Conjure Daniel Levine, Woodbury Shortridge, Kalli Retzepi, Jesper Alkestrup, Hiroshi Ishii

Conjure
A recent focus of our lab has been making use of Tangible Displays and Body Object Space to develop new assistive technologies. As a test case, we prototyped Nintendo’s Super Mario Land side-scrolling game for visually impaired users, using body movement analogies to control Mario in the game. Mario and 2D side scrollers present a particularly interesting case, as they keep the main character location in the center of the display and move the world around the character. The shape display itself provides spatial audio of enemy positions. We make use of the AUFLIP sensor platform to pick up body movements—walking and jumping, causing Mario to do the same in-game. This enables users to keep their hands engaged to understand the game landscape, while using their body to control Mario at the same time.
CONJURE aims to enable tactile play of Super Mario Land using body motions, spatial auditory cues, and a large-scale tactile shape display.
Super Mario Land is streamed from an emulator and transformed into a pin height map for the tactile TRANSFORM shape display with image processing.

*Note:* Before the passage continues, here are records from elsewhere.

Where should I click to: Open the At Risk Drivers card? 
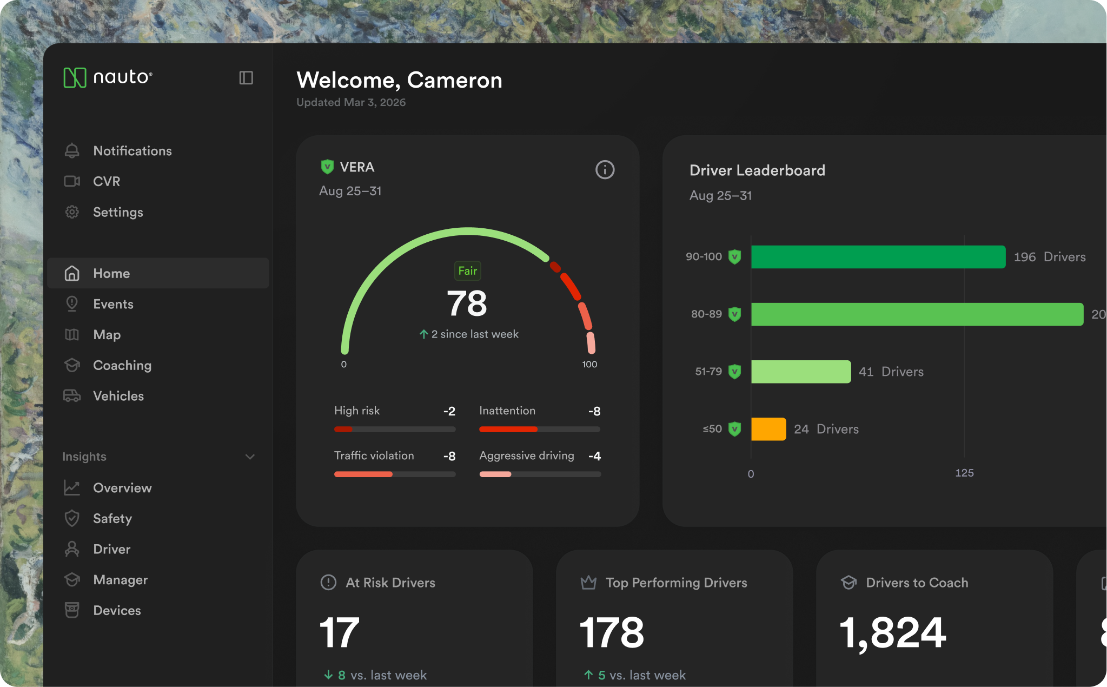(414, 617)

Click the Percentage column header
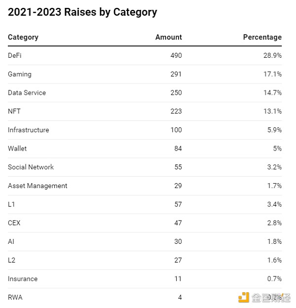click(x=262, y=37)
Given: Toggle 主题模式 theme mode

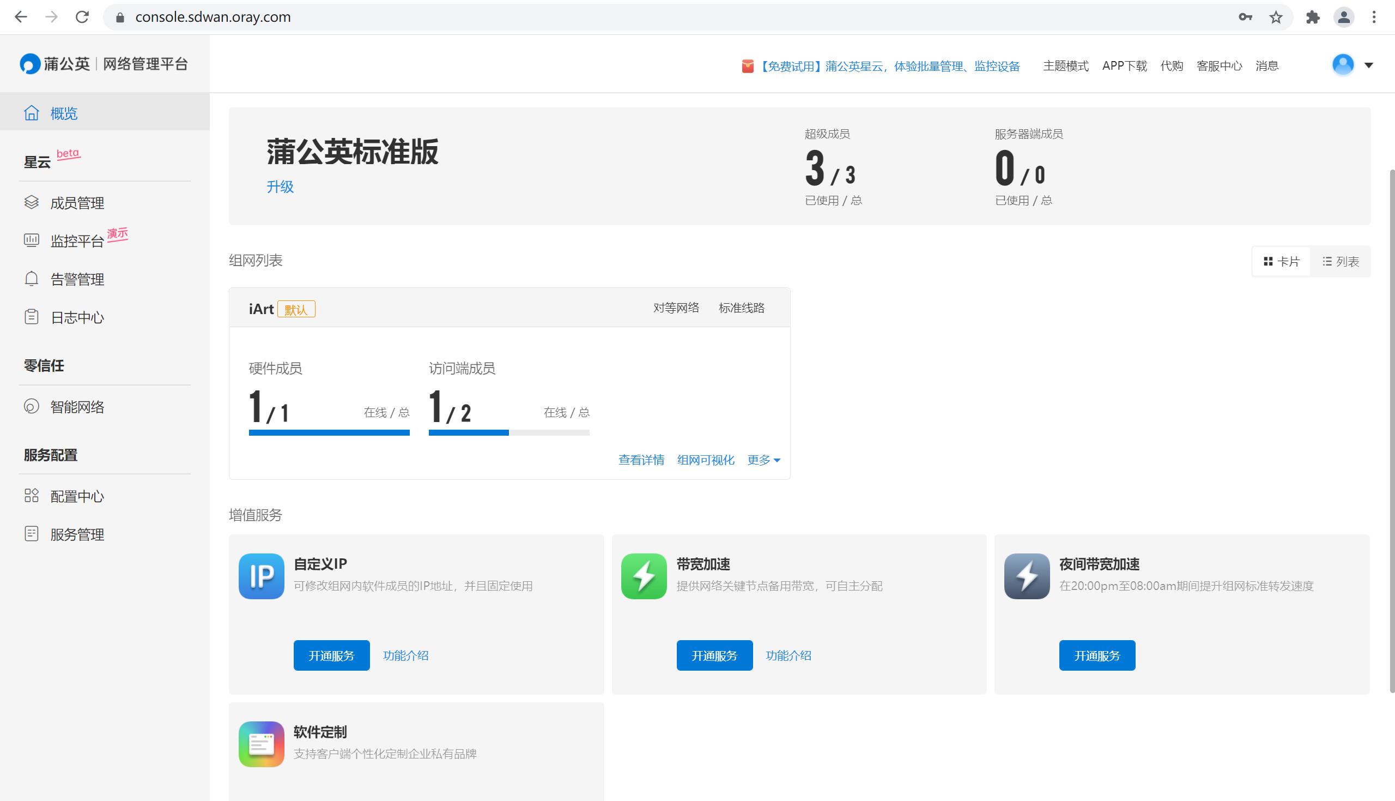Looking at the screenshot, I should [x=1065, y=65].
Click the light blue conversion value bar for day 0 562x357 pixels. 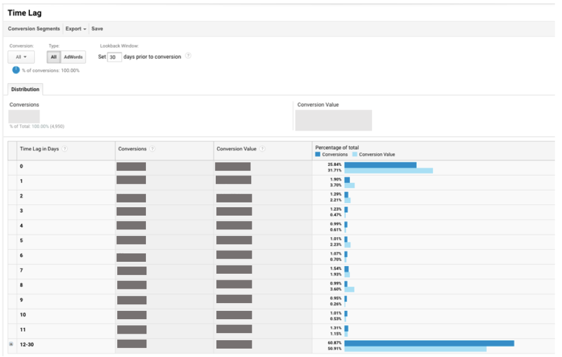click(x=388, y=171)
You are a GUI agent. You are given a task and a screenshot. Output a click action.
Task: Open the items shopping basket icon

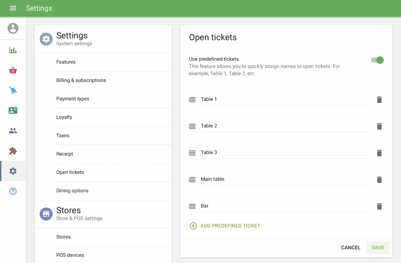13,70
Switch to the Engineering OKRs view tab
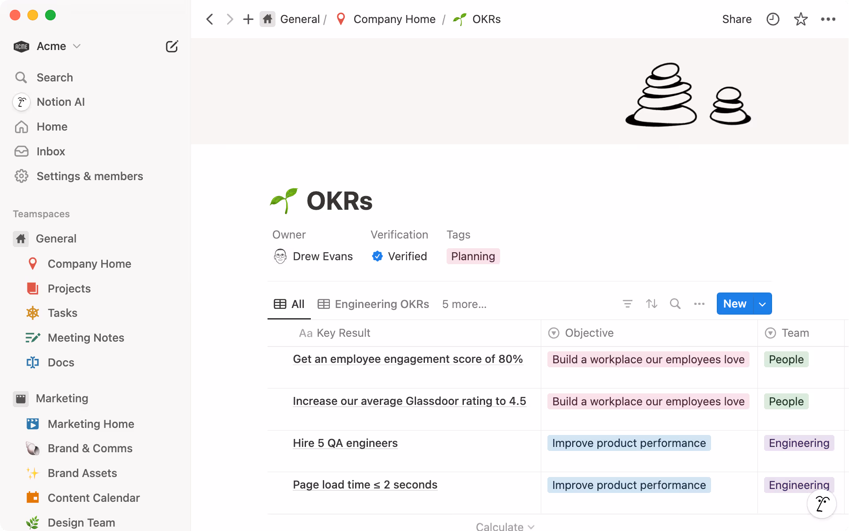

The transformed emulator image is explored on the shape display. Mario stays centered on the display, enabling users to maintain a reference point from which to explore the game world. Adversaries in-game create unique sounds via their movements on the pin-display that are spatially identifiable via the shape display's large scale. These sounds enable users to track and defeat opponents by jumping on them.
To play the game, the user wears a sensor on their ankle that captures walking and jumping in place. These actions control the main player in the game world, enabling them to play while keeping their hands available to explore and understand the game world.